Promoters are starting to stand up to this sort of sordid behavior as well. Some are ejecting these thieves, while letting artists who produce their own work do as they please. There are others, however, who are enacting a "no fan art" policy, only allowing artists to display Marvel and DC characters if they actually work for Marvel or DC. Dallas Comic Con has enacted a strict policy against fan art, even threatening to eject violators without refunding the cost of their table (see www.bleedingcool.com/2016/05/1…
). According to Mark Walters, founder of the con, this might even extend to cosplayers who sell prints in the near future.
To me, this seems like drastic overkill, using thievery as a pretext. The contention is that these WOP guys are taking money out of the hands of established pros, who have put in the time and deserve the money more. Is this really the case, though? Is the guy who has his big wall of "okay" fan art outselling Neal Adams sitting next to him, who can sell one piece of original art for several hundred dollars? Think about it: you have to sell twenty $5 prints to equal one piece of original artwork, which typically sells for $100+. That pro, who may well have a free table and hotel room if he's been in the industry long enough for name notoriety, only has to sell a fraction of what a no-name seller has to sell to make the same profit.
Also, are artists in Artist Alley really competing? There's a common misconception, not only on the comic convention floor but also in general business: there is only a finite amount of money, and we have to fight each other for it. In a broad sense, that's true - people bring a certain amount of money into a convention, just as there is a certain amount of money floating around in our economy. But a con-goer brings $100 cash into a con, does that automatically mean that they're going to spend all of it? Or, for that matter, does it mean they won't hit up an atm, use a credit card for vendors that accept it, ect? Won't artists and vendors use some of that money to buy other stuff, doubling the transaction value for each bill? The con floor isn't a zero-sum place. If my fellow artist makes a sale, that doesn't automatically mean that I lost that sale. That buyer may never have bought from me even if the seller who made the sale had never set up his booth. He might buy from me as well, too. He might also buy something from the cosplayer two booths down, then get something signed by the celebrity in the back. If he runs out of money and still sees stuff he wants to buy, he'll either bring more money tomorrow, hit the ATM, or decide to keep his money to himself. None of the above decisions involve one seller hurting another.

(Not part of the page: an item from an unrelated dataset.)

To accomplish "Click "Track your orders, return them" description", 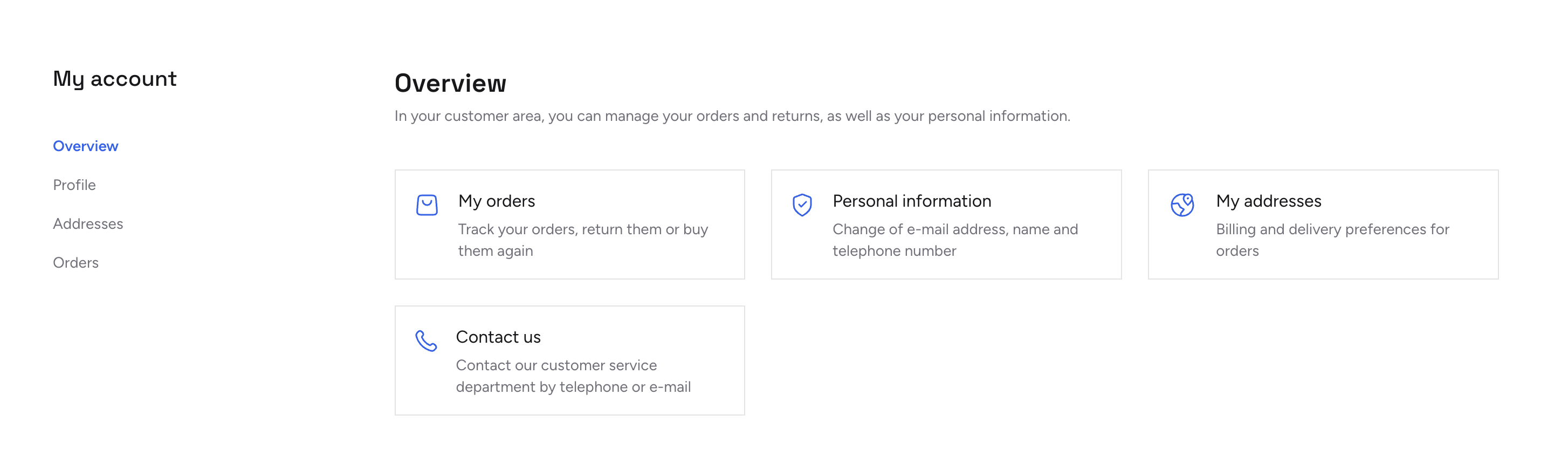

My point is this: don't use a legitimate sin as a pretext to force out aspects of fandom that you don't agree with. Let the cosplayer and the WOP person make their money, and let the fans decide what they want to spend their money on. As someone who makes money at cons, then turns around and spends it through utter lack of willpower, I want maximum freedom as both a fan and a seller. I'm probably not going to spend $100+ on an original comic page or sketch cover, but I'll spend $15 on a cool print (I usually don't buy from the WOP, but there are lots of great artists who don't work for Marvel or DC who do great Superman and Wolverine art) and $50 on a cool sketch. Let me have the option of buying both. And, as a seller, I may not be a veteran with a name and a storied career, but my small run of Ninja Turtle prints isn't taking money out of Kevin Eastman's pocket, so I don't see the harm in selling it.
Okay, time to wrap this up. In closing, I certainly wish Dallas Comic Con well, no matter what stand they take. If your opinion differs from mine, please feel free to comment below. I'm not going to attack you, call you names, or be a big meanie. Also, speaking of cons, I'm going to be at MobiCon in Mobile, AL this weekend. I'll be selling comics that I've worked on, original artwork...and fan art prints.